Police charge North Laurel resident with attack on officer after traffic stop


A 50-year-old North Laurel man was charged with assault with intent to murder a Howard County police officer Tuesday morning after police say he resisted arrest for a traffic violation and then grabbed at the officer's gun.

John Edward Williams, 50, of the 15800 block of Joyce Lane also is charged with assault, resisting arrest, carrying a concealed deadly weapon, malicious destruction of property and running a stop sign.

A District Court commissioner released him on personal recognizance later Tuesday.

Mr. Williams said he fought Officer William D. Perigo and tried to take his gun only because he thought he would be shot himself, court officials said.

Police contend that Mr. Williams showed disrespect for the law. They credit Officer Perigo's quick thinking and the help of another officer and two citizens for his safety. The officer suffered a cut to the lower lip and abrasions to his legs and left arm.

Last year, 73 Howard County police officers were assaulted while working.

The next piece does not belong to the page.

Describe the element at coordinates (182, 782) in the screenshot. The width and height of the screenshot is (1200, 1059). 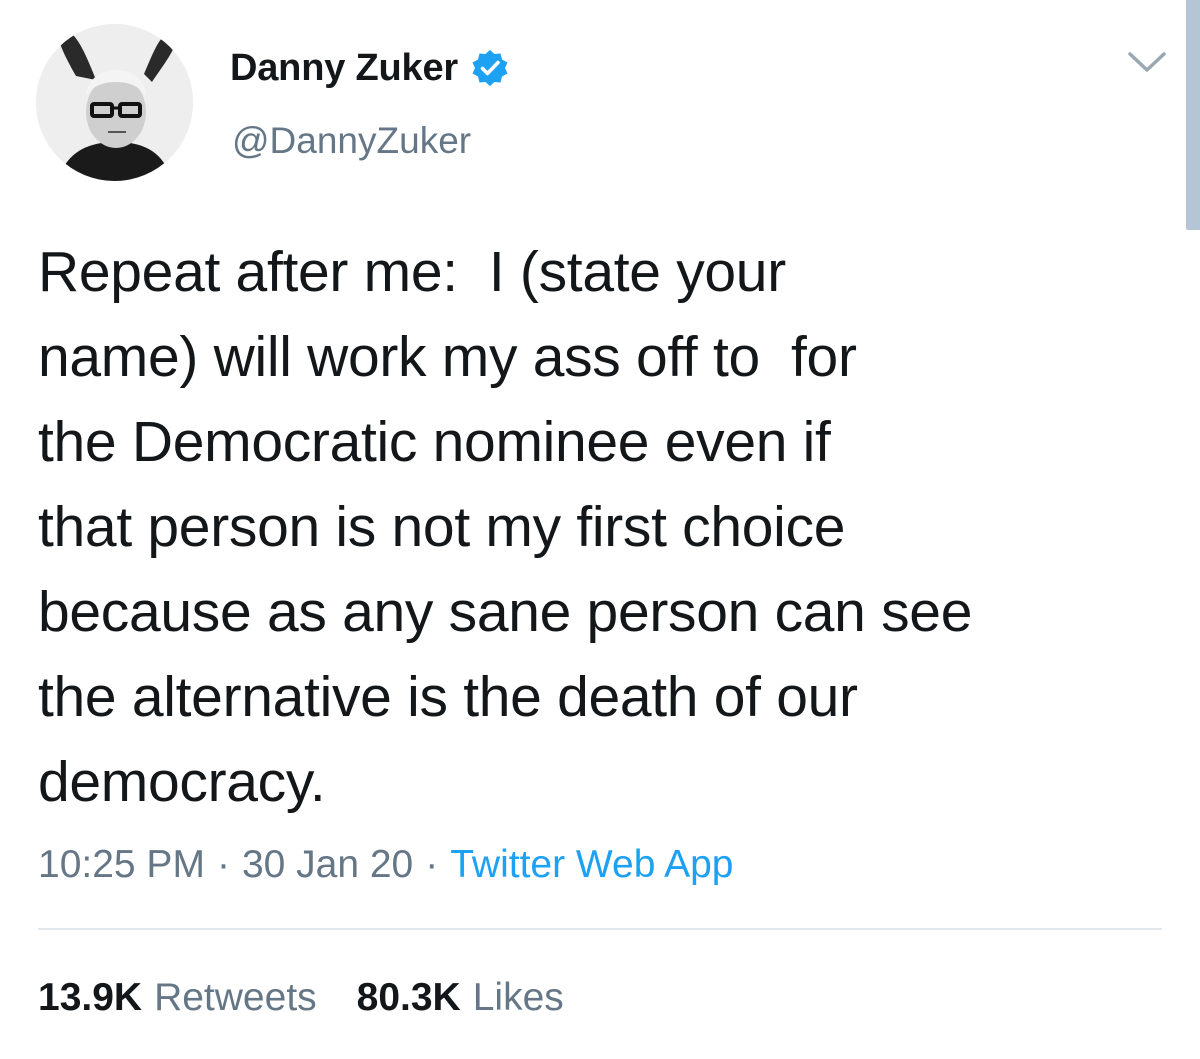
I see `tweet-text-line: democracy.` at that location.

Police said Officer Perigo, who has been on the force two years, could have lost his life Tuesday.

Officer Perigo saw a white Ford truck go through a stop sign at Davis Road and U.S. 1 at 10 a.m., according to police charging documents.

When the officer stopped the vehicle a short distance away at Madison Avenue, near the Prince George's County line, he said Mr. Williams, the driver, had an 11 1/2 -inch Bowie knife. Mr. Williams said he carried the weapon to fend off drunks at the Savage Historic Mill Trail, police said.

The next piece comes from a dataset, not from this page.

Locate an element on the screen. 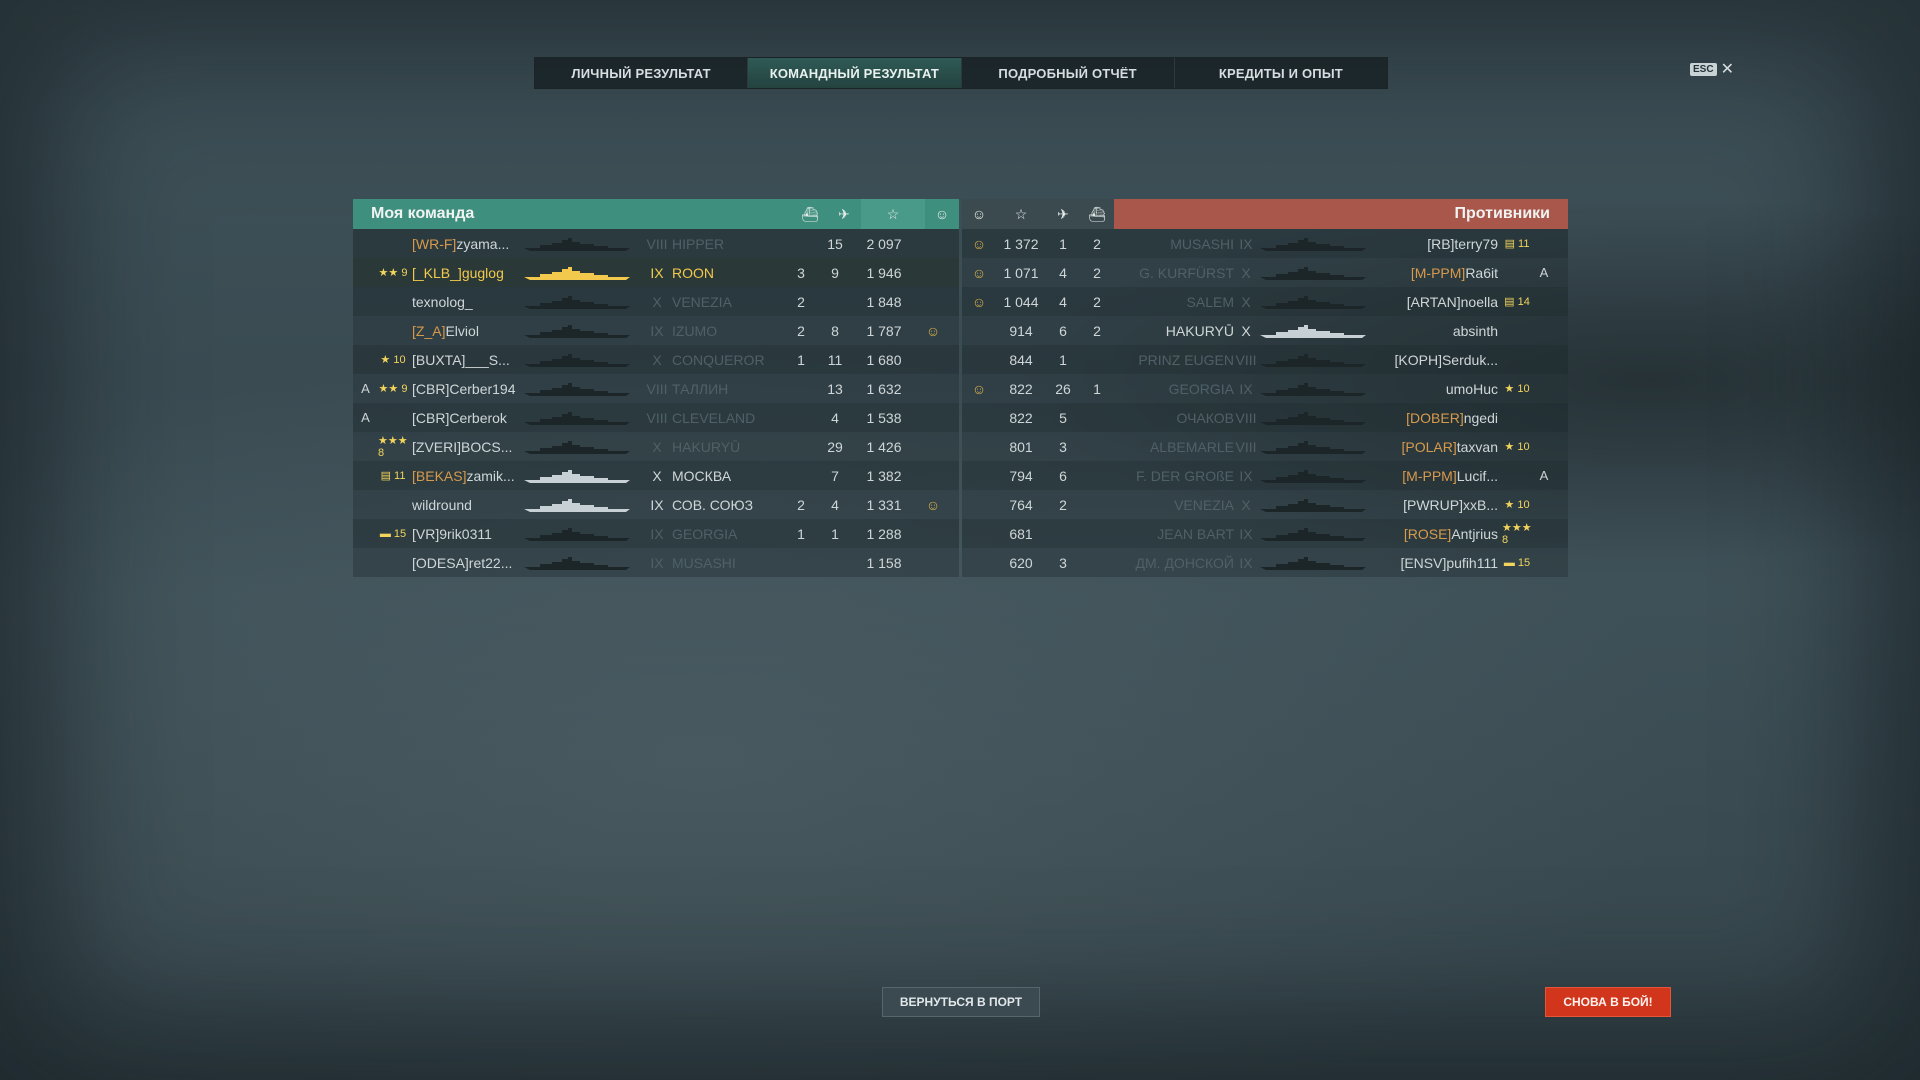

When Officer Perigo radioed for a police backup and began to arrest Mr. Williams, the man became irate, prompting the officer to spray him with pepper spray, police reports said. That's when Mr. Williams lunged at the officer and pulled him down, police said.

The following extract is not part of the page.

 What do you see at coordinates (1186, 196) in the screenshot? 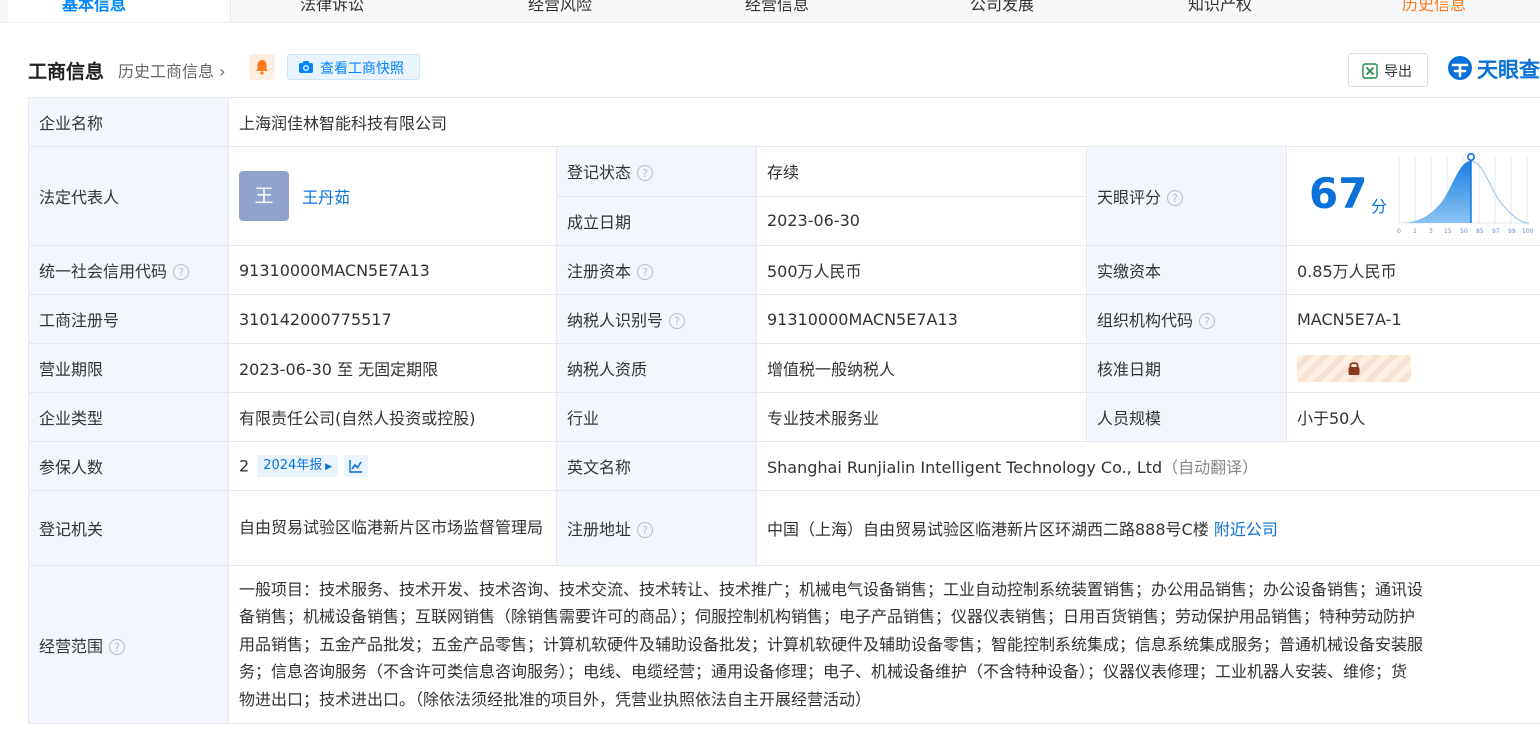
I see `score-label-cell: 天眼评分?` at bounding box center [1186, 196]. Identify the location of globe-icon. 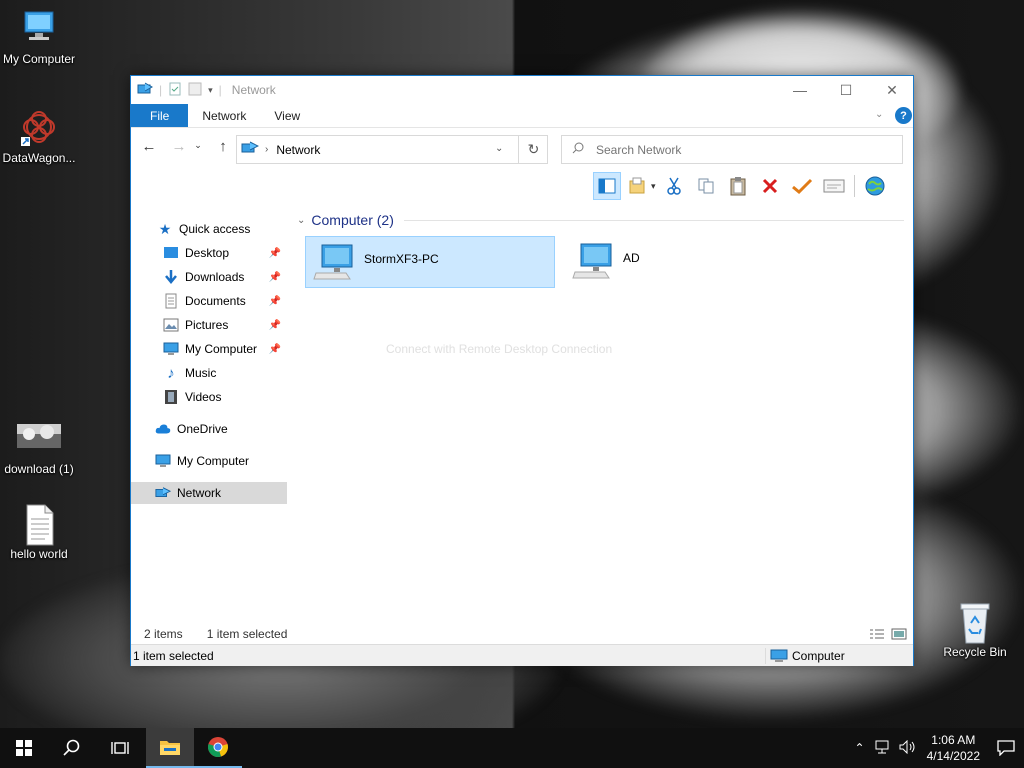
(875, 186).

"I dropped to my knees and felt my holster unsnap," Officer Perigo wrote in his report. "I looked, and he had his right hand on the pistol grip of my service revolver and was trying to pull it free."

He yelled for two bystanders to help and rolled on the ground until Mr. Williams could no longer grip the gun, the officer reported.

When he turned over with his shirt ripped, a contact lens missing and his weapon drawn, another officer who had just arrived and two citizens tackled Mr. Williams, police said.

State police statistics show similar incidents were common in 1994. Last year, 4,178 Maryland law enforcement officers were victims of assault in the line of duty, 476 of them during traffic stops. Of those incidents, 83 percent involved physical force and 3 percent involved handguns, reports show.

"It's always a stressful situation when you go to arrest someone, and they resist because they have no respect for the law," said Sgt. Steve Keller, a Howard County police spokesman. "It's an unfortunate part of the job."

In January, a Howard police detective filed a civil suit against a Silver Spring woman who was charged with trying to hit him with her car during a fraud investigation in December.

In April 1993, that same officer was sprayed with his own pepper tear-gas spray while scuffling with a man high on PCP.

When the man tried to take the officer's gun, the blinded officer shot him six times in what a jury later called self-defense. The man later was sentenced to prison.